The past ten years have seen massive advances in beauty and diversity. When Dove launched the Campaign for Real Beauty in 2004, it sent shockwaves through a media landscape where putting non-models on billboards was practically unheard of. Dove’s Real Women became the icons of a new awareness of the power of healthy role models.
But, as recent research conducted by Dove and Canvas8 revealed, in 2014 a beauty paradox is at play: despite increasing tolerance, women are still their own worst critics. In fact they’ve become even worse critics. Our survey results show women believe society to be more accepting of different shapes, ages, disabilities and ethnicities today than ten years ago. And yet more than a quarter describe themselves as unsatisfied with their appearance, up from 21% in 2004.
So why is this happening and how will it evolve? We identified four behavioural trends that drove the evolution of beauty from 2004 to 2014 and left us living with The Beauty Paradox.
From Be This Way to Born This Way
With the internet expanding the canvas for self-expression, beauty shifted its focus from establishing rules to expressing individuality.
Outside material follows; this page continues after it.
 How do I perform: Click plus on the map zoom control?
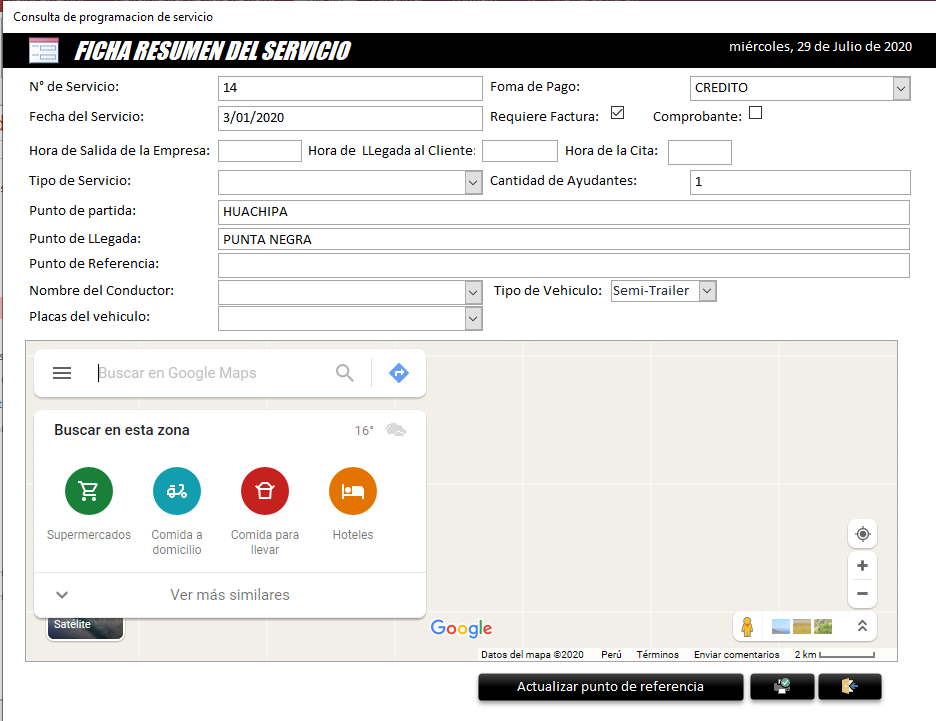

Beauty icons who sit outside of conventional ideals sprang up throughout the decade, from Beth Ditto to androgynous model Andrej Pejic.
Pick and Mix Creativity
Technology put creative tools in the hands of everyday women and gave them access to an eclectic range of influences. Scrapbooking sites and photo-sharing apps have made eclecticism and experimentation second nature, and seen mainstream beauty shift from conformist to creative.
Beyond Skin Deep
Beauty in 2004 was focussed on a glitzy, paparazzi-driven idea of surface glamour. Economic uncertainty and social media encouraged a reassessment of values; a multi-dimensional ideal of beauty emerged. Beauty icons like Cara Delevingne are celebrated as much for their character as their model looks.
Life On Display
In 2014, we are more visible than ever. 65% of the UK public own smartphones, and 31 million are Facebook users. Where once we consumed media, now we are media.
What will beauty look like in 2024?
Due to advances in technology over the past decade, our media landscape has been reorganised – and enabled a reassessment of what we celebrate as beautiful; one that’s still evolving. And yet, at the same time, smartphones and social-media have undeniably intensified our relationship with our own appearance.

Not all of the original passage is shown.